Document segment —
━━━━━━━━
Surveillance Radar Navigation (SRN)

This post describes how aircraft positional data derived from Air Traffic Control (ATC) ground-based radar surveillance systems could be used on-board the aircraft:

a)      To navigate the aircraft;

b)      To improve the accuracy and availability of the aircraft navigation systems (VOR, DME, GPS, INS, etc.);

c)       As a back-up of the aircraft navigation systems; and

d)      For aircraft navigation systems integrity monitoring.

In the same way that ATC uses data derived from on-board navigation systems for surveillance purposes (ADS), we should consider as well the possibility of using aircraft positional data derived from ATC ground-based radar surveillance systems (SSR, Mode S, PSR, etc.) for navigation purposes, in what we could call Surveillance Radar Navigation (SRN).
━━━━━━━━
Extracted entries —

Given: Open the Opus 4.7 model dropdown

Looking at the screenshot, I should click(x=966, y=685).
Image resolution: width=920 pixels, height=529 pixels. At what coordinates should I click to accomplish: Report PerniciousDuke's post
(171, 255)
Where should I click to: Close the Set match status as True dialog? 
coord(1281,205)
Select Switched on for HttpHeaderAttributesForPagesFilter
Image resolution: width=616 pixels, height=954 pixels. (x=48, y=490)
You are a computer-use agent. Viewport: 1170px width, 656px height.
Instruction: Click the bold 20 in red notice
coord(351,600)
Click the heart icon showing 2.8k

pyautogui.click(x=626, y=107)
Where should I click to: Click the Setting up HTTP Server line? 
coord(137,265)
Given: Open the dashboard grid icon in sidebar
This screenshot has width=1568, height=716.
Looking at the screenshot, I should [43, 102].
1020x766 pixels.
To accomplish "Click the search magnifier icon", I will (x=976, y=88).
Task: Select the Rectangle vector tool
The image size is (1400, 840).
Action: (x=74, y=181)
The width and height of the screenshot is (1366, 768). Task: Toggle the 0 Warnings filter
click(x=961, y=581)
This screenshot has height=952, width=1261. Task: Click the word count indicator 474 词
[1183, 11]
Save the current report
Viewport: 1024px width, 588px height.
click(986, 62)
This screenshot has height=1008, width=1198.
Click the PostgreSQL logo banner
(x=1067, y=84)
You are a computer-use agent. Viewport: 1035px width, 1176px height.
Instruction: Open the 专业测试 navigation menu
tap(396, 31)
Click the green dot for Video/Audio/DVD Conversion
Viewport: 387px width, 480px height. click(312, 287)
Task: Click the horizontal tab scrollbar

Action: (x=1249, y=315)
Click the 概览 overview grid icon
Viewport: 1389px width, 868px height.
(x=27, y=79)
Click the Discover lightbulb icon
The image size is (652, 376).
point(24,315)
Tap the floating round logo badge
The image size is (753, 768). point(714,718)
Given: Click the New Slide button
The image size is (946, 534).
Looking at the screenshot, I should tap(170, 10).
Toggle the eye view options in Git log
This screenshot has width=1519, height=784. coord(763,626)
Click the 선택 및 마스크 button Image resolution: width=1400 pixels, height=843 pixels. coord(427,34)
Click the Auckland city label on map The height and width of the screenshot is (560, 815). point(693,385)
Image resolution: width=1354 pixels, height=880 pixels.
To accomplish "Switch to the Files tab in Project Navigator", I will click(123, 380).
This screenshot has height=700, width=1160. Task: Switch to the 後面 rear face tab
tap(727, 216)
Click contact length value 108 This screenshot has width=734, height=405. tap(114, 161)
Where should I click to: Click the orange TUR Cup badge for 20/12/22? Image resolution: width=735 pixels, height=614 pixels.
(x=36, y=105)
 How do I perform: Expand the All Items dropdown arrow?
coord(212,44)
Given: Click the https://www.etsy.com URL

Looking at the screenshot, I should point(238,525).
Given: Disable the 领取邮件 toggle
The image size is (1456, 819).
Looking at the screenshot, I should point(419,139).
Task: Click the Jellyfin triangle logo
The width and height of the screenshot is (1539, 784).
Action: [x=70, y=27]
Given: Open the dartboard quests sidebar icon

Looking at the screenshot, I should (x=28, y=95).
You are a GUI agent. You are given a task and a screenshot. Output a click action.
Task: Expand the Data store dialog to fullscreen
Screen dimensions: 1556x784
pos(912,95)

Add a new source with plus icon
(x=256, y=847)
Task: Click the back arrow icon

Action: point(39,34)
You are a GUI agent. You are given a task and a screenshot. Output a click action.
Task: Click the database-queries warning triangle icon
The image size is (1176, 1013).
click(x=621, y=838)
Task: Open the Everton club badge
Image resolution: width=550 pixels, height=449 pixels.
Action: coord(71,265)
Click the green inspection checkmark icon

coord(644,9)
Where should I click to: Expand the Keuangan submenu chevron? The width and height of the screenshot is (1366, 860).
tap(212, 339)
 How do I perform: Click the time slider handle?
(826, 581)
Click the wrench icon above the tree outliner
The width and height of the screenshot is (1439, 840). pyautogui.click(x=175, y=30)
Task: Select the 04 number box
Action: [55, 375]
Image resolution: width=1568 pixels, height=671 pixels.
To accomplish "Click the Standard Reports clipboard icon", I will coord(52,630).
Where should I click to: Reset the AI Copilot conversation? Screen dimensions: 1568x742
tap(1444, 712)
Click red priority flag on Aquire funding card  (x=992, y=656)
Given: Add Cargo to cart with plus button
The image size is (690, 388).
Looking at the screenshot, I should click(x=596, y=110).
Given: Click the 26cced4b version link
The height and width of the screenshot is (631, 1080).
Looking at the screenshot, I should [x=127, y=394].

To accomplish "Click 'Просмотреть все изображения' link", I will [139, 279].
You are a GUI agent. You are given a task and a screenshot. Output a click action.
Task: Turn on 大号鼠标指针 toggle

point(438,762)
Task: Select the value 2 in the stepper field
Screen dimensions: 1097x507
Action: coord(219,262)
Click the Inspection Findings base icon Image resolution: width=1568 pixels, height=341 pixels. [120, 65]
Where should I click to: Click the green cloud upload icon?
━━━━━━━━
The request — In the Surveillance Radar Navigation text, what does ATC use data derived from on-board navigation systems for?

Complete output — ATC uses that data for surveillance purposes (ADS).